### [Document section]
####
The DDR Holdings court distinguished Ultramercial on the ground that the claims in DDR Holdings did not “broadly and generically claim ‘use of the Internet’ to perform an abstract business practice,” but instead specified “how interactions with the Internet are manipulated to yield a desired result.” Id. at 1258. Moreover, the DDR Holdings court observed that the claims in that case recited a specific way to automate the creation of a composite web page and did not preempt “every application of the idea of increasing sales by making two web pages look the same.” Id. at 1259. In short, DDR Holdings dealt with a patent that required doing something to a web page, not simply doing something on a web page, a difference that the court regarded as important to the issue of patent eligibility.
That is not the case here. The patent in this case is not directed to the solution of a “technological problem,” Alice, 134 S.Ct. at 2358, nor is it directed to an improvement in computer or network functionality. Instead, it claims the general concept of out-of-region delivery of broadcast content through the use of conventional devices, without offering any technological means of effecting that concept.
####
### [What is asked]
Reproduce the patent-eligibility passage in full, word for word. The records that come next have no connection to the patent-eligibility passage.
####
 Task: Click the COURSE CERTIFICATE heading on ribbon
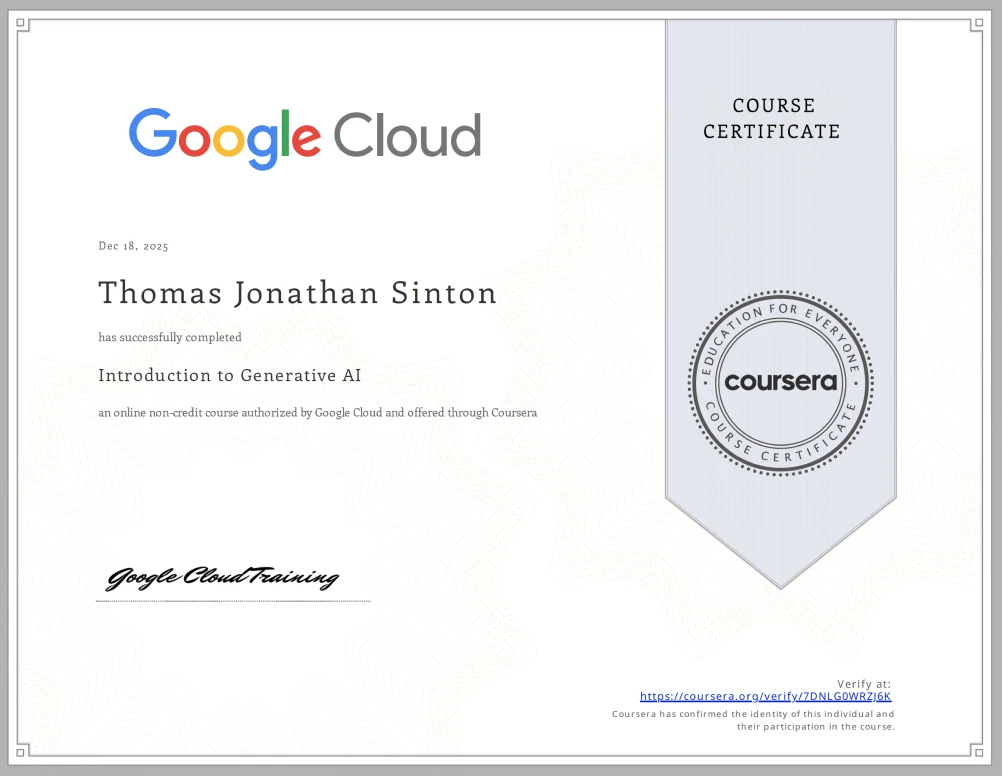pos(773,119)
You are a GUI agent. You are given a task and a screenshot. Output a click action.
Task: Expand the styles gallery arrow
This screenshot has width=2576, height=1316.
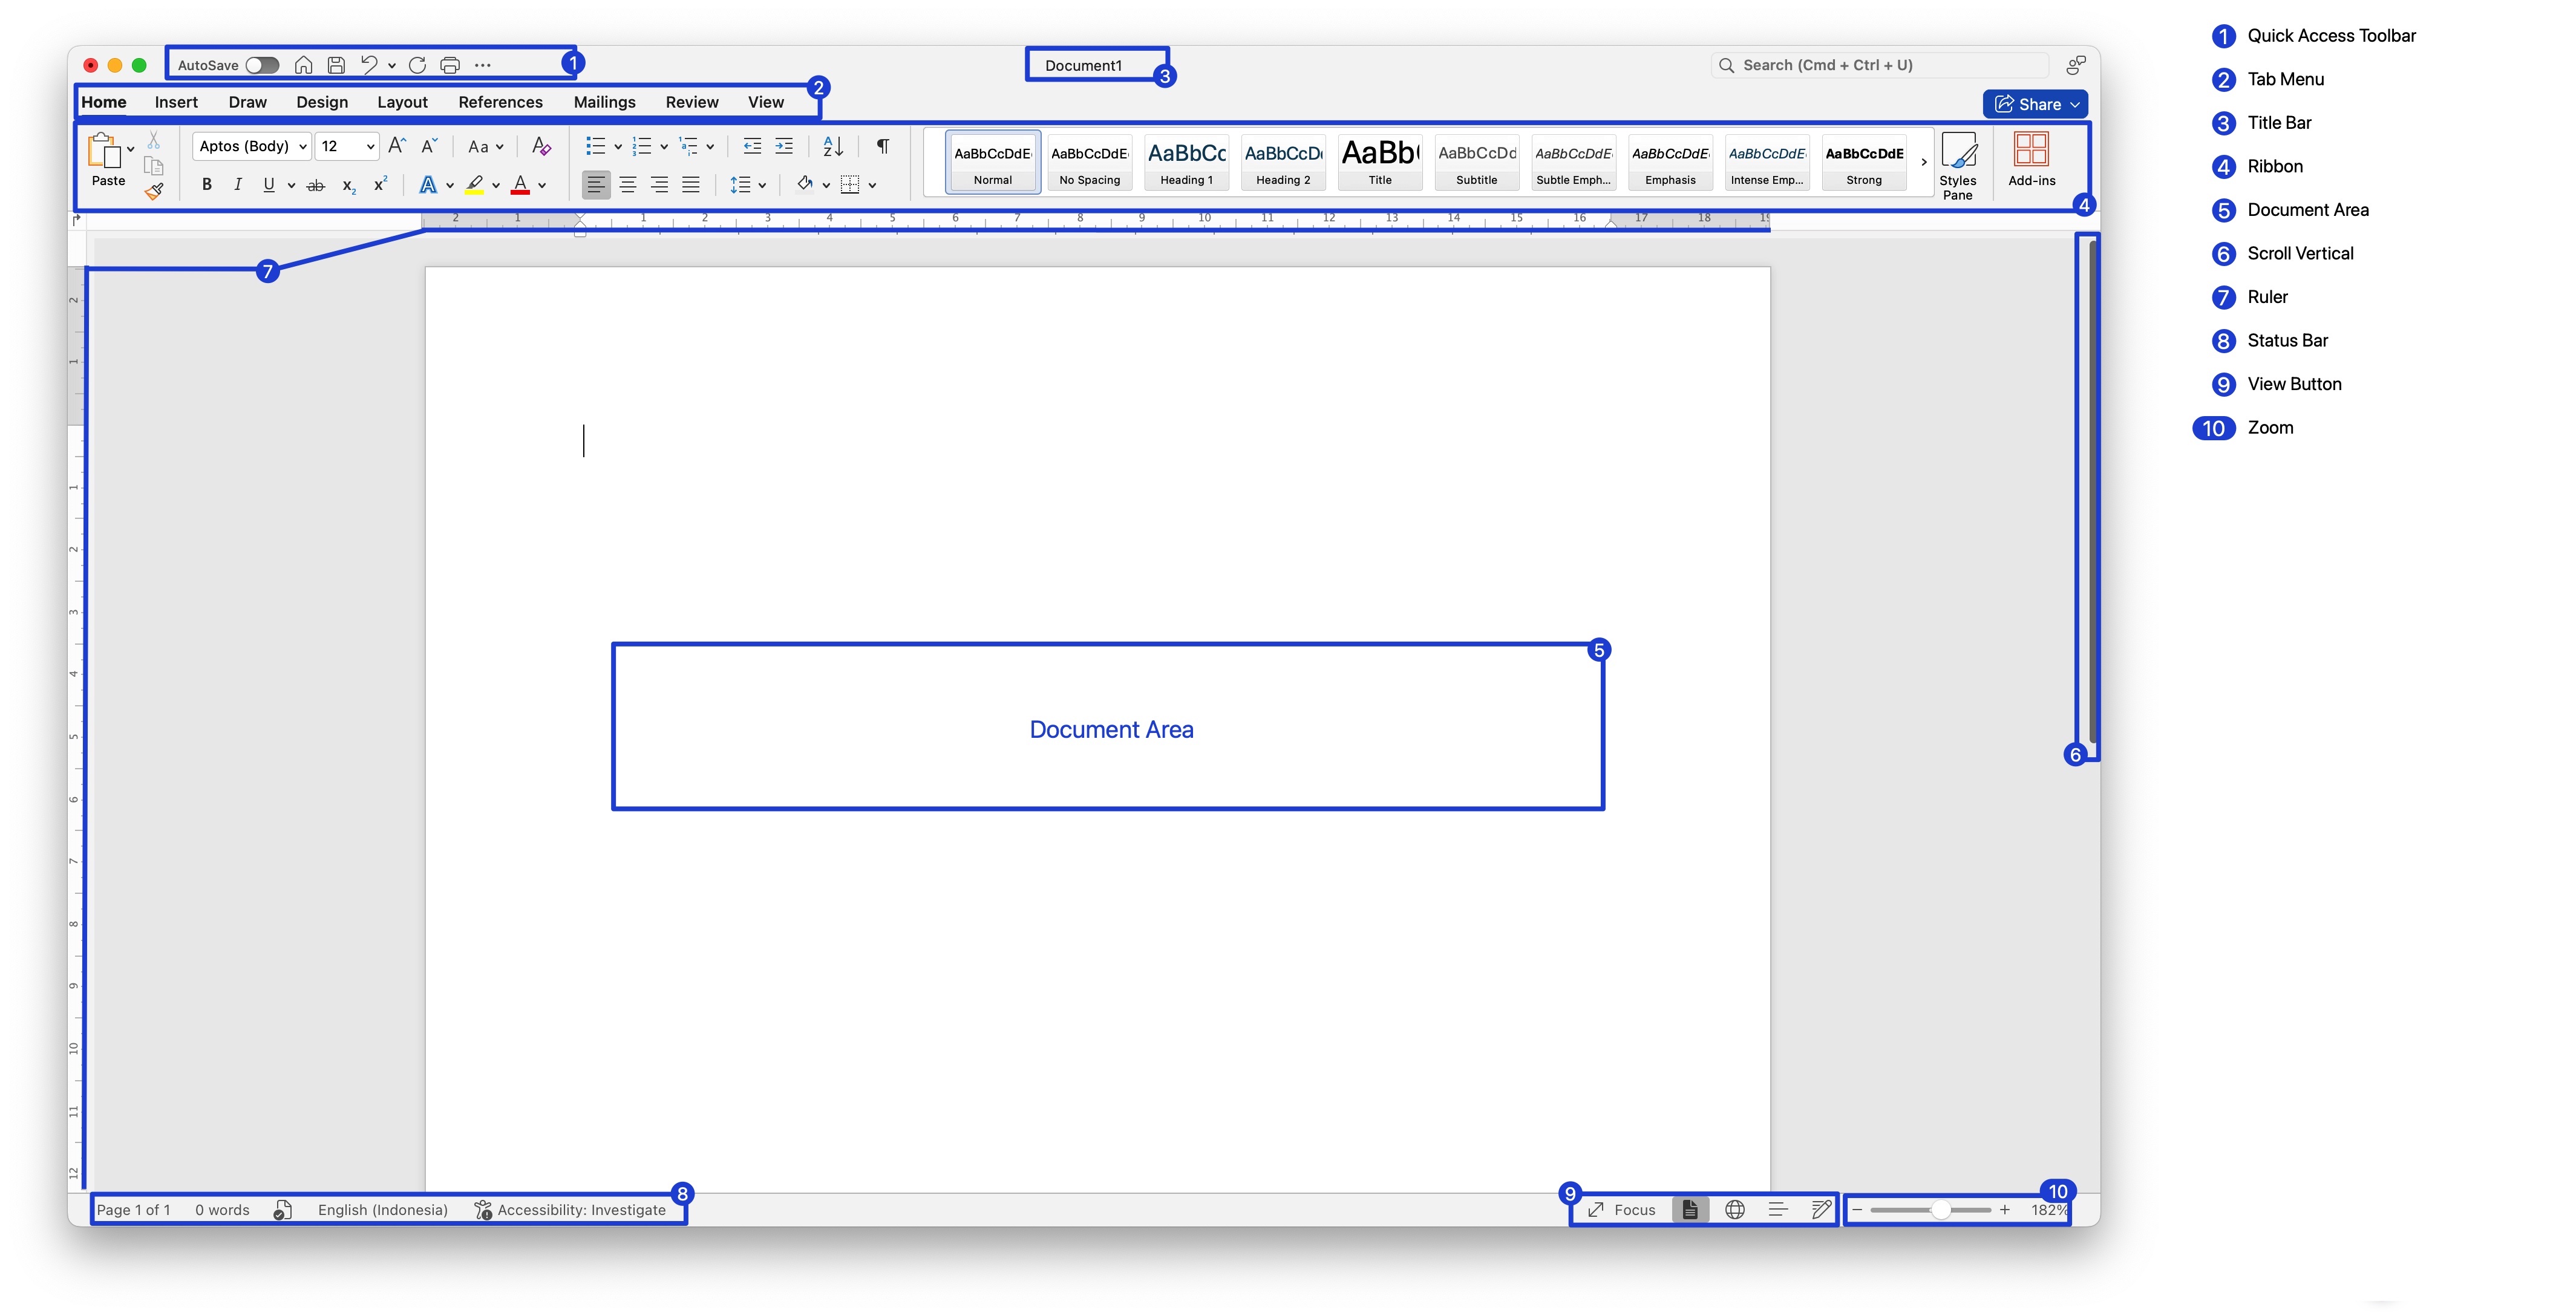1923,162
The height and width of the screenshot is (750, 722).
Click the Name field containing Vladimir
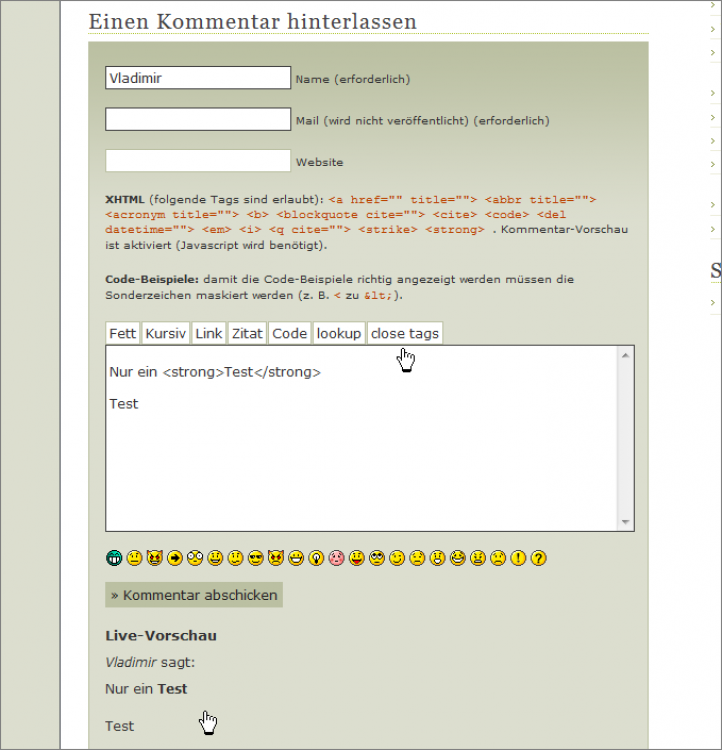(198, 78)
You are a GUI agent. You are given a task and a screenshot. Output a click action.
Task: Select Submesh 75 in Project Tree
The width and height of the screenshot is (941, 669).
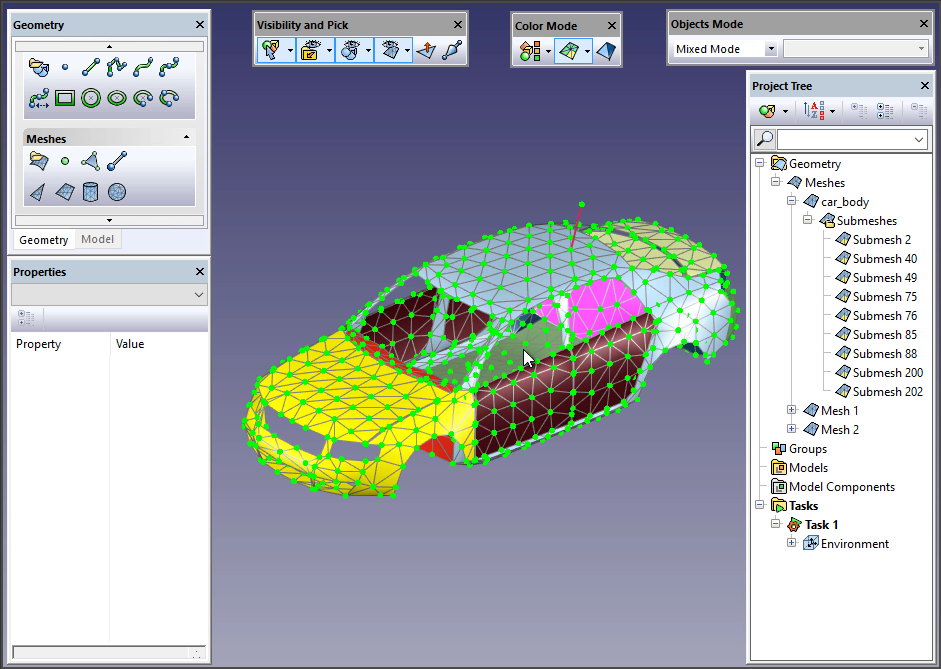tap(884, 297)
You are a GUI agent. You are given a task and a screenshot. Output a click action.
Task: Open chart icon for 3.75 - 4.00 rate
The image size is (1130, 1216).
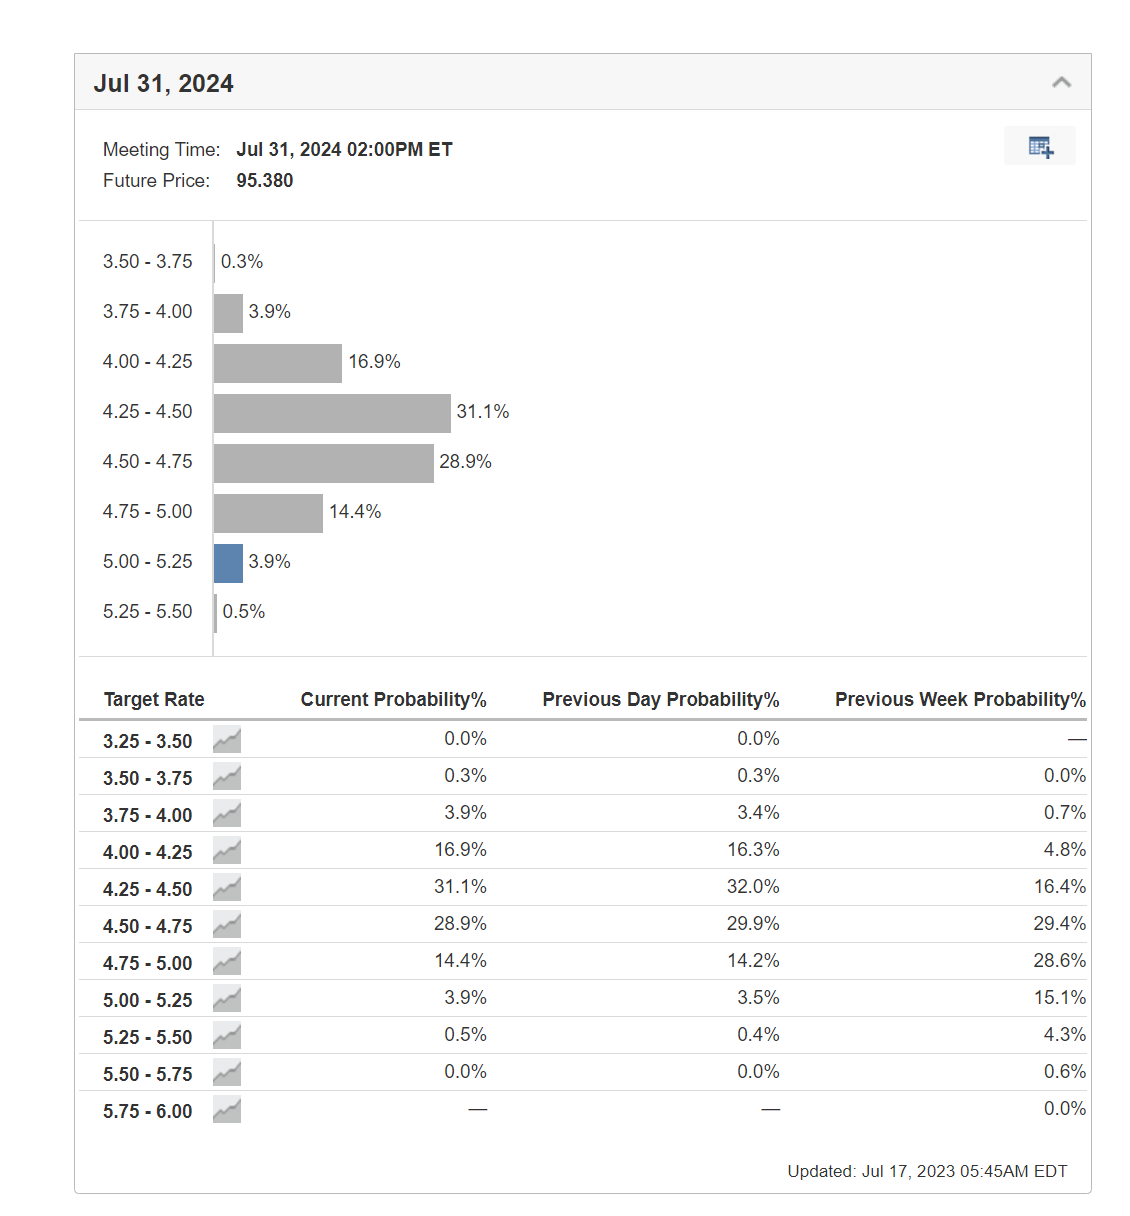click(227, 814)
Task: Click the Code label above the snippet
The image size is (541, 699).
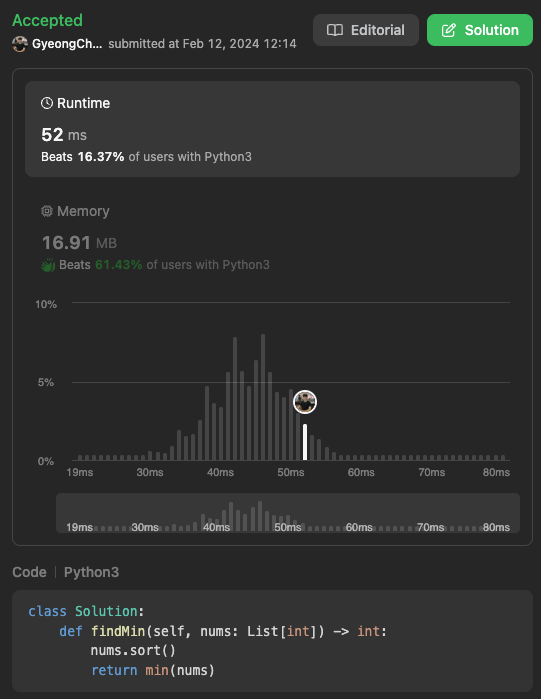Action: (x=29, y=572)
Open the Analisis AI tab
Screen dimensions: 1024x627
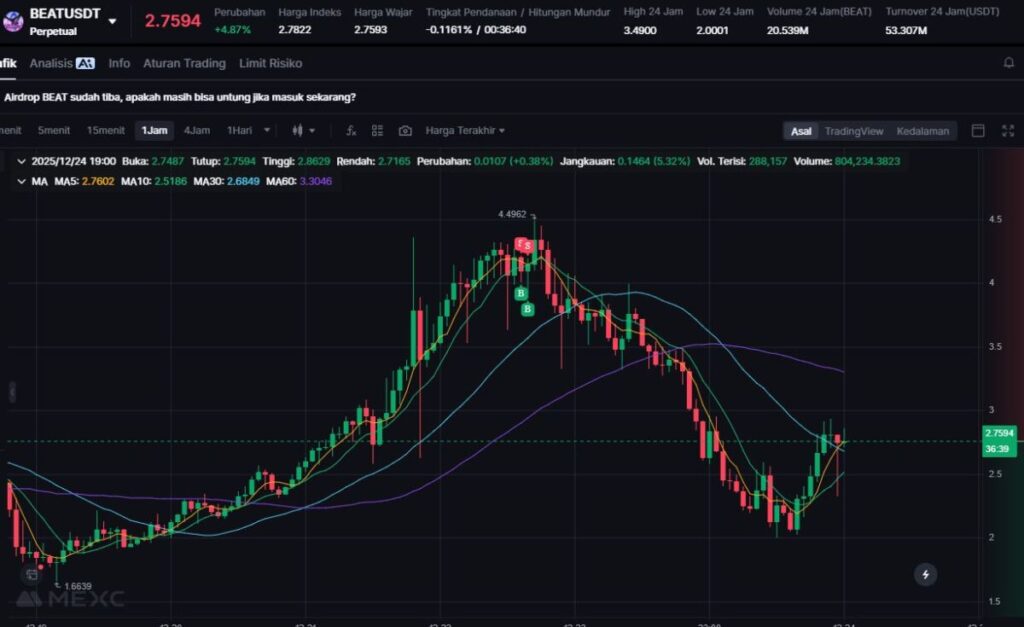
####
### [The output]
The DDR Holdings court distinguished Ultramercial on the ground that the claims in DDR Holdings did not “broadly and generically claim ‘use of the Internet’ to perform an abstract business practice,” but instead specified “how interactions with the Internet are manipulated to yield a desired result.” Id. at 1258. Moreover, the DDR Holdings court observed that the claims in that case recited a specific way to automate the creation of a composite web page and did not preempt “every application of the idea of increasing sales by making two web pages look the same.” Id. at 1259. In short, DDR Holdings dealt with a patent that required doing something to a web page, not simply doing something on a web page, a difference that the court regarded as important to the issue of patent eligibility.
That is not the case here. The patent in this case is not directed to the solution of a “technological problem,” Alice, 134 S.Ct. at 2358, nor is it directed to an improvement in computer or network functionality. Instead, it claims the general concept of out-of-region delivery of broadcast content through the use of conventional devices, without offering any technological means of effecting that concept.